## WHAT THIS TASK INVOLVES
Retype the listing word for word, from the line containing "This screenshot has height=391, width=1568." through the line containing "click(858, 77)", and leave the pictures out of your answer.

## GIVEN INFORMATION
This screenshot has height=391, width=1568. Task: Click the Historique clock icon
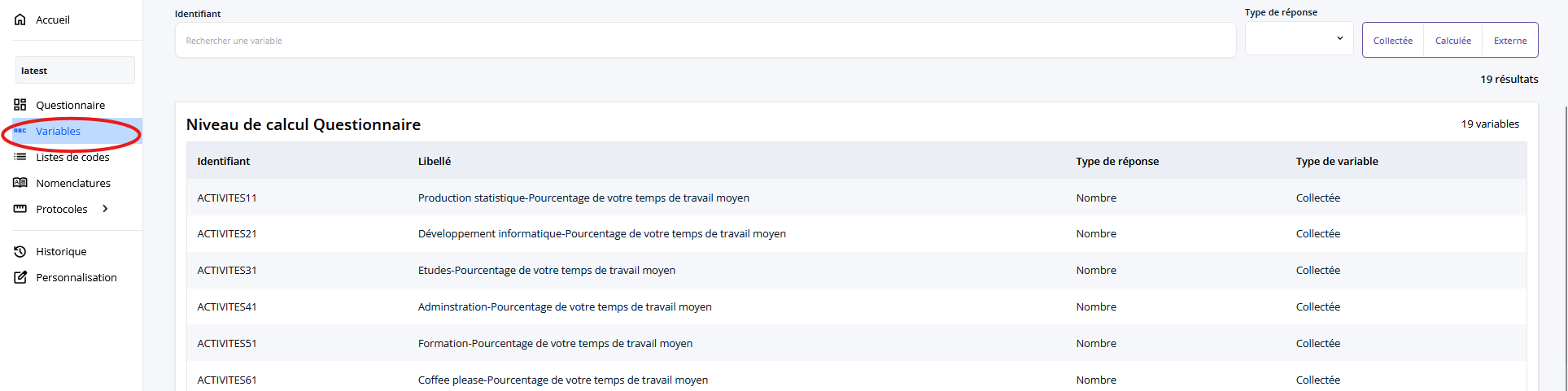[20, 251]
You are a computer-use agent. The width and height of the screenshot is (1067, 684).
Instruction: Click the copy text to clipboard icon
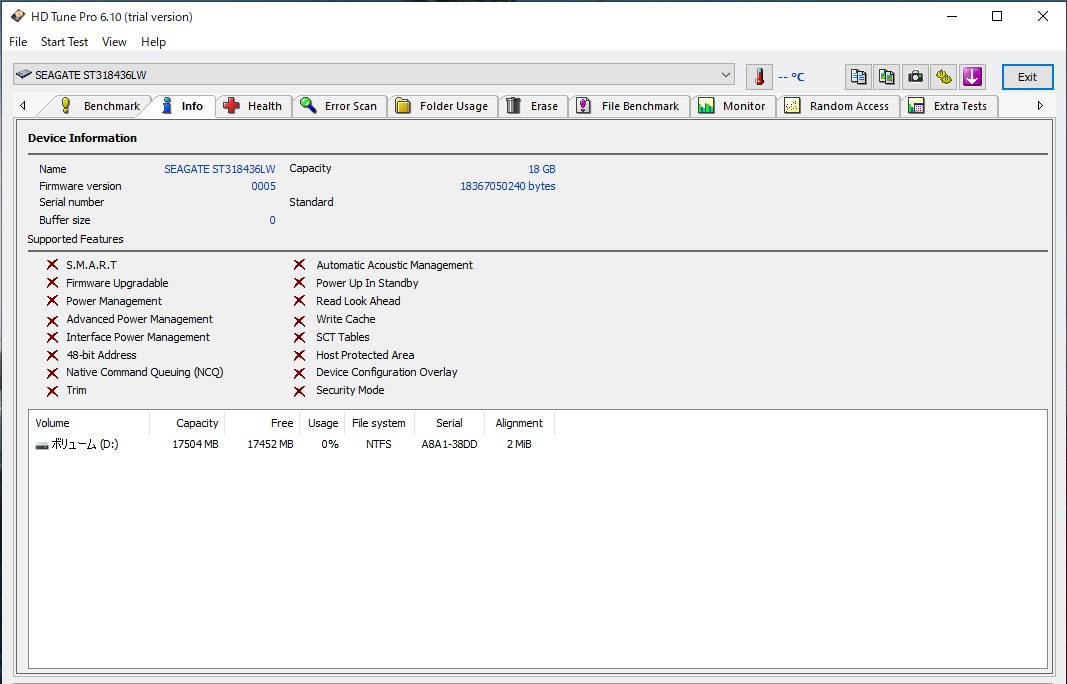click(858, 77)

...

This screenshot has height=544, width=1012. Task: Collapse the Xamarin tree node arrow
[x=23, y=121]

## RESULT OF THIS TASK
This screenshot has height=391, width=1568. Task: Click the Historique clock icon
[20, 251]
You are a computer-use agent. The width and height of the screenshot is (1067, 684).
Instruction: Click the copy text to clipboard icon
click(858, 77)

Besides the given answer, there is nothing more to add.